- _WHAT IS NEEDED_
Give back the line where "Viewport: 665px width, 473px" appears and all the lines after it until the listing ends, unchanged and with nothing else.
========
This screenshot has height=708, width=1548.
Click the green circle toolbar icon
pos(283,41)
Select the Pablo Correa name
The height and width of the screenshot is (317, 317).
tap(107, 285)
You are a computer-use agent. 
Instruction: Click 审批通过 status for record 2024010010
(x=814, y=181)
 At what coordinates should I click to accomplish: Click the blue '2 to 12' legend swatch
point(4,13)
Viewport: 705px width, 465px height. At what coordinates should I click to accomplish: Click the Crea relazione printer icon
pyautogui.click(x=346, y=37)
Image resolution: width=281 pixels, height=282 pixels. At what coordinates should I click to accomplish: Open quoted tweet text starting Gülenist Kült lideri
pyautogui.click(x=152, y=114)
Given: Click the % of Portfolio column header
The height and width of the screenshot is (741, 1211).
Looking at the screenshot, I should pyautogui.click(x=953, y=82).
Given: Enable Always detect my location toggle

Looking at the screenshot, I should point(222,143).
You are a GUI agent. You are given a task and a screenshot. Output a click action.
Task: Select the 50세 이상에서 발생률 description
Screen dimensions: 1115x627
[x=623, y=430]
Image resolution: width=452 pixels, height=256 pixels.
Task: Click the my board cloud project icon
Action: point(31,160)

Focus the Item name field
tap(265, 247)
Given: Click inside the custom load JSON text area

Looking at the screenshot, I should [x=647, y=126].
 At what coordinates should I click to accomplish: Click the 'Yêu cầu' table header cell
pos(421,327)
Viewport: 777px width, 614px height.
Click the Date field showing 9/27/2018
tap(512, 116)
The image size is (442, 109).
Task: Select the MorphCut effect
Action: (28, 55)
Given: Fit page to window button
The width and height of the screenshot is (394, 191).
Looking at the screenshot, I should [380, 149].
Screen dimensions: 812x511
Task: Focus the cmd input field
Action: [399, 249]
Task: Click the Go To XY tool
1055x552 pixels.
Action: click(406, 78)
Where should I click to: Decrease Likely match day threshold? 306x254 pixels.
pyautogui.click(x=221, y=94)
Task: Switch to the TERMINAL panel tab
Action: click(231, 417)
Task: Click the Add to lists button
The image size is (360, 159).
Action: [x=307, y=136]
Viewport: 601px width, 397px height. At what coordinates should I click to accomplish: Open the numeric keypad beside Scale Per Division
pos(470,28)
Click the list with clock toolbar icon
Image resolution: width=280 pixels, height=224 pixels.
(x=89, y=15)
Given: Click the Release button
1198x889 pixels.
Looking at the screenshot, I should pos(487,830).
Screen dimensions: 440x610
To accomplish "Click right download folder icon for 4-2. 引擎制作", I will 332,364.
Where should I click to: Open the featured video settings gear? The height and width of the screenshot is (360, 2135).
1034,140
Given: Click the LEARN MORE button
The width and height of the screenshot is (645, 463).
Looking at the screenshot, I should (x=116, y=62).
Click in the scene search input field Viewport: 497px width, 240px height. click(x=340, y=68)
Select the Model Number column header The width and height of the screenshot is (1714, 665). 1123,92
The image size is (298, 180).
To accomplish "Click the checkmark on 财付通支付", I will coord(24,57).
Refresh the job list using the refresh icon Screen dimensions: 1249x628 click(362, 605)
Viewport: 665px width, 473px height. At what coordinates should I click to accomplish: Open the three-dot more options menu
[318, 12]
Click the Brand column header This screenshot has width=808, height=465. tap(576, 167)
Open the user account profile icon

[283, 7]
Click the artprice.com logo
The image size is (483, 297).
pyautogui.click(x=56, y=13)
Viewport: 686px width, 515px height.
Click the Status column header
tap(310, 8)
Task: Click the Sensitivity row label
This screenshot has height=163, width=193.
========
- _OUTPUT FOR THIS EXERCISE_
Viewport: 665px width, 473px height. At what coordinates should I click to accomplish: Open the three-dot more options menu
[318, 12]
Click the Brand column header This screenshot has width=808, height=465. tap(576, 167)
Open the user account profile icon

[283, 7]
Click the artprice.com logo
The image size is (483, 297).
pyautogui.click(x=56, y=13)
Viewport: 686px width, 515px height.
Click the Status column header
tap(310, 8)
Task: Click the Sensitivity row label
This screenshot has height=163, width=193.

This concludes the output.